You should (at least somewhat more readily) take the claim seriously and investigate it in this case. But you shouldn’t require less evidence to believe anything — that would just be biasing yourself, unless you’re already biased and are trying to debias yourself. (In which case this strikes me as a bad debiasing tool.)
See also the idea of “conservative futurism” versus “conservative engineering” in Creating Friendly AI 1.0:
The conservative assumption according to futurism is not necessarily the “conservative” assumption in Friendly AI. Often, the two are diametric opposites. When building a toll bridge, the conservative revenue assumption is that half as many people will drive through as expected. The conservative engineering assumption is that ten times as many people as expected will drive over, and that most of them will be driving fifteen-ton trucks.

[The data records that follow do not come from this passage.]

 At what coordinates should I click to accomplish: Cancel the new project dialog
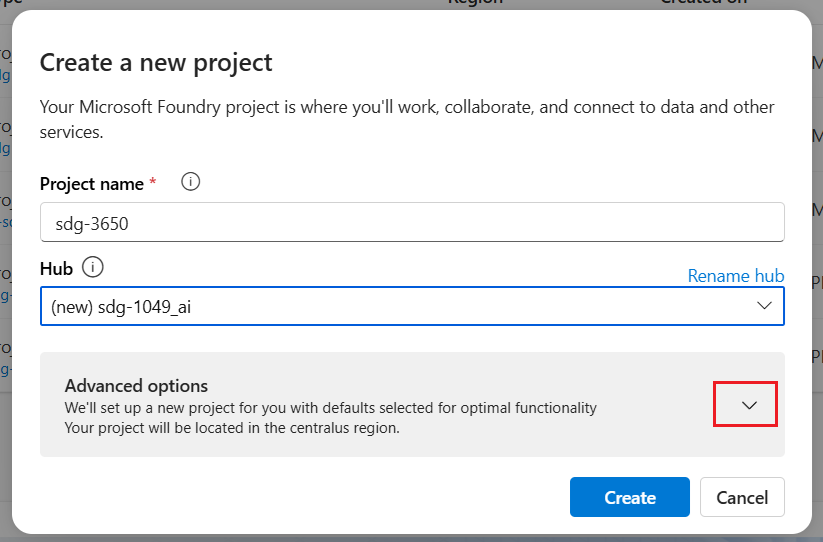click(742, 497)
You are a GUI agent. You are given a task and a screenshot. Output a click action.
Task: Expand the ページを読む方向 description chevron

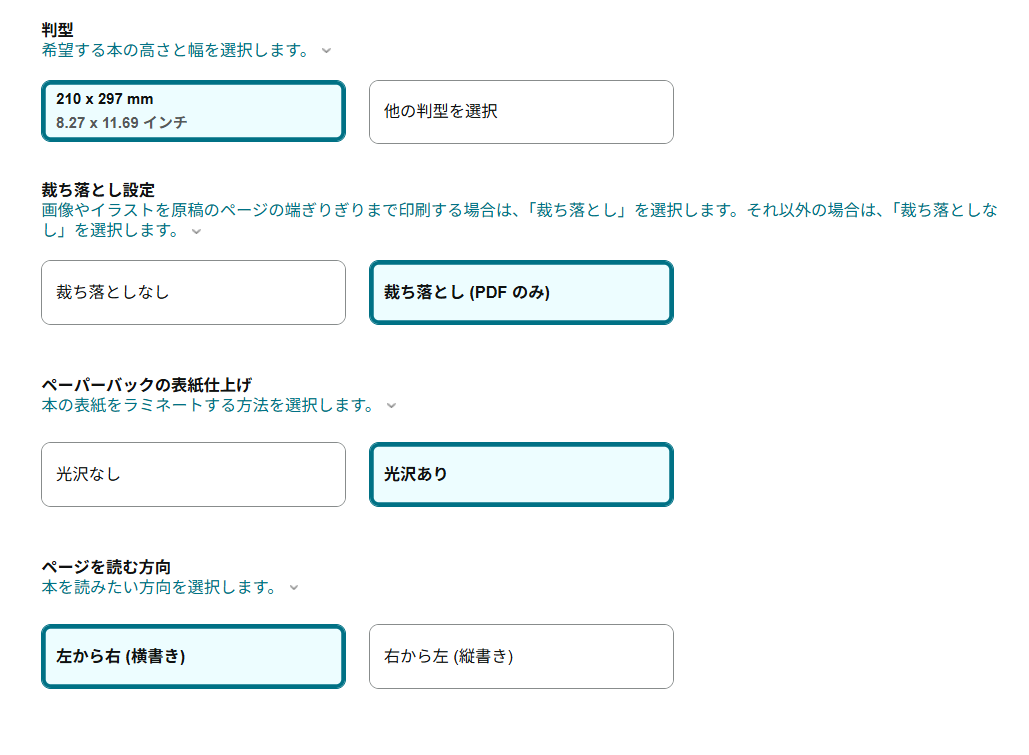[x=293, y=587]
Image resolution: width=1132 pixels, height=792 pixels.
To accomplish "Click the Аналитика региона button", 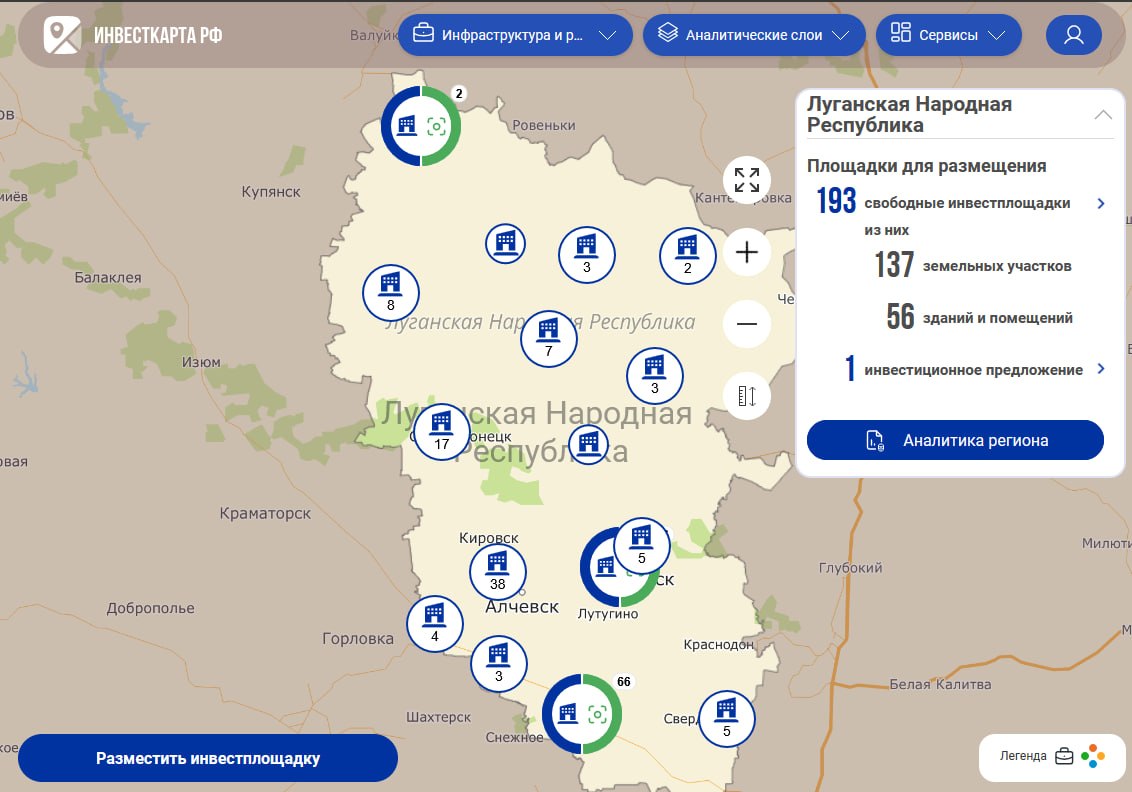I will tap(955, 440).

Given a choice between discussing a human-dependent traffic-control AI and discussing an AI with independent strong nanotechnology, we should be biased towards assuming the more powerful and independent AI. An AI that remains Friendly when armed with strong nanotechnology is likely to be Friendly if placed in charge of traffic control, but perhaps not the other way around. (A minivan can drive over a bridge designed for armor-plated tanks, but not vice-versa.
The core argument for hard takeoff, ‘AI can achieve strong nanotech’, and “get it right the first time” is that they’re true, not that they’re “conservative”. But it’s of course also true that a sane world that thought hard takeoff were “merely” 20% likely, would not immediately give up and write off human survival in those worlds. Your plan doesn’t need to survive one-in-a-million possibilities, but it should survive one-in-five ones!